Last Update: 18:34
Greece has made a return to the financial markets, by selling €3 billion worth of its new five-year bond, at a yield (or interest rate) or 4.625%.
That’s lower than the 4.95% that Greece last sold five-year bonds for, in 2014.
Government officials say that 200 bids were received, a sign that confidence is returning.
A government official says the sale was an “absolute success,” adding: “It reaffirms the positive trajectory of the Greek economy which is making steady steps to exiting crisis and bailout programmes.”
There is already talk of further sales in the months ahead.
Finance Minister Euclid Tsakalotos said Tuesday’s bond sale was “a beginning” and a first sign of confidence in the country’s economy.
He said Greece remained focused on August 2018 to exit its worst crisis in decades. “From now on, we are focused on August 2018,” Tsakalotos said in a televised statement.
“We know that Greek people have suffered a lot, more than they deserved.” “There will be a second and a third (market foray), to approach August 2018 with confidence and emerge from the bailouts.”
The deal did not attract as much demand as the country’s brief foray into markets in 2014, but Athens looked to have paid less to borrow the same amount, 3 billion euros, Reuters says.
Berlin: Greece must cement trust
“The return of Greece to the capital markets was and is the goal of the ongoing adjustment programme.

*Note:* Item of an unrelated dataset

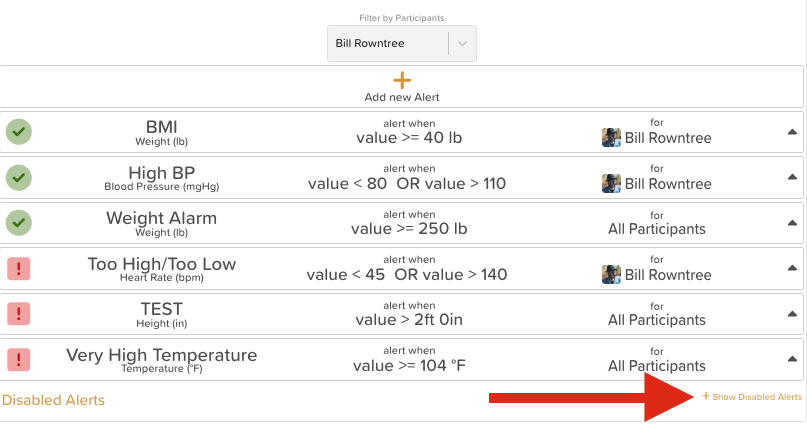Click the Add new Alert label
Screen dimensions: 807x426
click(402, 97)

We therefore welcome the fact that Greece has the chance to return to the market on a step-by-step basis,” a spokeswoman for the finance ministry in Germany, Europe’s biggest economy, said, according to Reuters.
“Now it must cement newly won trust, further strengthen reforms and complete the coming third programme review on time,” she said.
Long-term implementation of reforms and credibility were essential to secure the enduring trust of markets, she added.
Analysts said some investors may be put off by Greek government bonds because they have the lowest credit rating in the euro zone and are not being eligible for purchase by the European Central Bank under its quantitative easing scheme.
Greece’s current bailout programme expires in summer 2018. Athens is desperate to avoid a fourth rescue deal, so it is hoping that today’s deal could be the first step towards gaining market access.